# PROBLEM DESCRIPTION
Which lines of the listing contain the string "height"? Pull out each of them, matching case exactly.

# RECORDS SHOWN
########

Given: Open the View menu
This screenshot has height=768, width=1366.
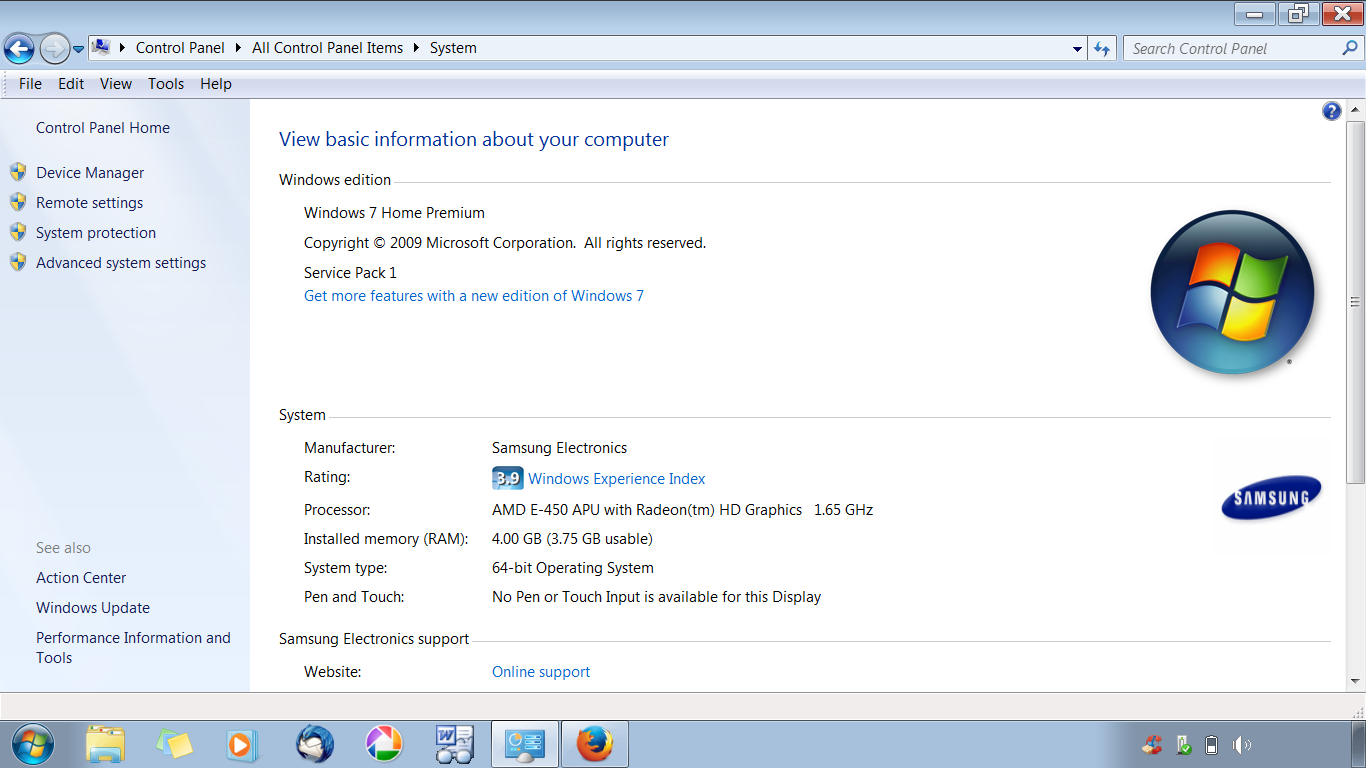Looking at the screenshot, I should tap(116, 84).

########

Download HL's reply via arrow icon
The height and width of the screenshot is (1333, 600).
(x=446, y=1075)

########

# COMPLETED TASK
This screenshot has height=768, width=1366.
The height and width of the screenshot is (1333, 600).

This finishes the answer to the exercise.